Regulated Utilities Stay Local, Limiting Political Friction
A key condition in the transaction is continuity for AES’s regulated utilities. AES Indiana and AES Ohio are expected to remain locally operated and managed, a point aimed at reducing regulatory and community pushback. In regulated power, approvals often turn on service reliability, ratepayer impact, and governance assurances, so a commitment to local oversight can shorten the path to clearance.
The timeline is still extended. Closing is expected in late 2026 or early 2027, a window that leaves plenty of time for rate-case visibility, refinancing steps, and any mandated conditions that could affect the buyer’s return profile.
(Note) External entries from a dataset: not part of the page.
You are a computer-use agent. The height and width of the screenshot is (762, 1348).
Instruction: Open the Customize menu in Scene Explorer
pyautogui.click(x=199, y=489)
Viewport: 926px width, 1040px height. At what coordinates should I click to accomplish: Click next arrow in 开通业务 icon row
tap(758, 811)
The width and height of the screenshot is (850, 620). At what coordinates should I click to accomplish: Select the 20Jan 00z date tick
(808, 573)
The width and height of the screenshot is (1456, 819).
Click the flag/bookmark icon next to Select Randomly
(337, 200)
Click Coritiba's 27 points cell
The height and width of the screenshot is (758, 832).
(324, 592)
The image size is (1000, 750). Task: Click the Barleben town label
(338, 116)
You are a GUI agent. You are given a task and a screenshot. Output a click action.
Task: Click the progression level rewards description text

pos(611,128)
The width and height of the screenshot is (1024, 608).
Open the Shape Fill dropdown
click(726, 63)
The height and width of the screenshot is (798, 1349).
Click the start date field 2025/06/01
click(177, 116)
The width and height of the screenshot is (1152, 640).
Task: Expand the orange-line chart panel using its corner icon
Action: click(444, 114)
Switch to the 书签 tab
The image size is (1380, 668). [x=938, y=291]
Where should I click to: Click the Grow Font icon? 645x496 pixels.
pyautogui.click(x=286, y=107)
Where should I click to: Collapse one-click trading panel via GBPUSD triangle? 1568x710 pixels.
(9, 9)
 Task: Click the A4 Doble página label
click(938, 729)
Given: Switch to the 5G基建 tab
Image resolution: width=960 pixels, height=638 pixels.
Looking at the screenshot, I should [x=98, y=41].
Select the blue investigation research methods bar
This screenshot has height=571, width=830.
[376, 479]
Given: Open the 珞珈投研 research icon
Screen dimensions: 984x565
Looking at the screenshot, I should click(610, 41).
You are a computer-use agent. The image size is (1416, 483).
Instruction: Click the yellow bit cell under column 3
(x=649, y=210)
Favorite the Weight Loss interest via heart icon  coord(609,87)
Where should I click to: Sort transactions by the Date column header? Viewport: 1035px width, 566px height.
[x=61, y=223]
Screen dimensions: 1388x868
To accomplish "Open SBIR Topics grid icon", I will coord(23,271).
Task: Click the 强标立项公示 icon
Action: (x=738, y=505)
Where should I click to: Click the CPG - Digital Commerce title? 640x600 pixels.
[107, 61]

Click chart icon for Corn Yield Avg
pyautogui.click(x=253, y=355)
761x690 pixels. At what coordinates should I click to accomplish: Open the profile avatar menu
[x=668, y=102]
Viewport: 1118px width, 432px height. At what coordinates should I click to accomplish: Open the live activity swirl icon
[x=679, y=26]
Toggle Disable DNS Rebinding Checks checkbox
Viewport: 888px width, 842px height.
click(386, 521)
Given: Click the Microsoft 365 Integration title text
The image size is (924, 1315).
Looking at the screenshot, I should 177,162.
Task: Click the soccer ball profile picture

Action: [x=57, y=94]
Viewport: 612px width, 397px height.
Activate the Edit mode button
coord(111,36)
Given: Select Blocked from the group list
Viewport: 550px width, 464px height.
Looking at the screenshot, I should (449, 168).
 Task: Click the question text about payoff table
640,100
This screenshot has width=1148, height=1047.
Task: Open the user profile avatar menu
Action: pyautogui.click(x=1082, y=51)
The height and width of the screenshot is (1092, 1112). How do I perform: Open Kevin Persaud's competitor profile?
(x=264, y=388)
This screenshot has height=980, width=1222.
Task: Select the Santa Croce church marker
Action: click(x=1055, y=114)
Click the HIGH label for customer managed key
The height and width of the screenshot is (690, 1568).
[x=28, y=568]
Financing And Refinancing Are The Real Market Trade
While the equity check is $10.7 billion, the enterprise value is materially larger because the transaction assumes existing debt. That makes refinancing terms a central risk variable, especially if rates remain volatile or if credit spreads widen for utilities with large capital programs. Private ownership can improve access to capital and allow longer-term planning, but it can also increase leverage tolerance, which bond markets will price quickly.
This matters beyond AES. A large take-private can become a reference point for utility M&A financing, influencing where lenders and private credit providers set terms for other grid, generation, and renewables platforms. If borrowing costs rise into the closing window, buyers may lean more heavily on equity, or slow post-deal capital spending, both of which can shift sector valuations.
Equity, Rates, FX, And Volatility Channels
In equities, the immediate channel is valuation anchoring. A cash offer can pin AES near the consideration while increasing sensitivity to deal probability, regulatory timing, and financing certainty. Peers can move in sympathy as investors reassess what infrastructure buyers will pay for similar platforms, particularly those tied to U.S. grid buildouts.
In rates, utility valuations often trade like duration. If yields fall, regulated cash flows are valued more highly, supporting acquisition math. If yields rise, the present value of long-term projects compresses and the cost of funding capex increases, tightening the spread between regulated returns and financing costs.
In foreign exchange, the impact is indirect, but large cross-border infrastructure pools can influence hedging demand if capital is raised in multiple currencies. In volatility, the key is event risk: a long closing horizon can keep implied volatility elevated around regulatory milestones, debt refinancing steps, and any competing stakeholder actions.
Base Case, Upside Scenario, Downside Scenario
Tredu base case assumes approvals progress without major conditions and credit markets stay open for utility refinancing, allowing the deal to close in late 2026 on the stated $15 cash terms. The trigger is a steady sequence of state and federal sign-offs, alongside manageable spreads for investment-grade and hybrid utility paper.
Upside scenario: spreads tighten and regulators move faster than expected, compressing the deal discount and pulling the stock closer to consideration earlier in the process. The trigger is rapid clearance in key jurisdictions and clear buyer communication on funding, including any planned refinancing timetable.
Downside scenario: higher rates or wider credit spreads raise funding costs, and regulators impose conditions that delay closing or require structural changes that reduce expected returns. The trigger is a sustained deterioration in utility credit pricing or a prolonged approval timeline that pushes closing toward early 2027.
Bottom line:
AES is being taken private at $15 a share in a $33.4 billion transaction, a price that disappointed near-term expectations but locks in a meaningful premium to mid-2025 levels. The market focus now shifts to financing terms, regulatory timing, and whether the deal becomes a new yardstick for utility M&A in an AI-driven power demand cycle.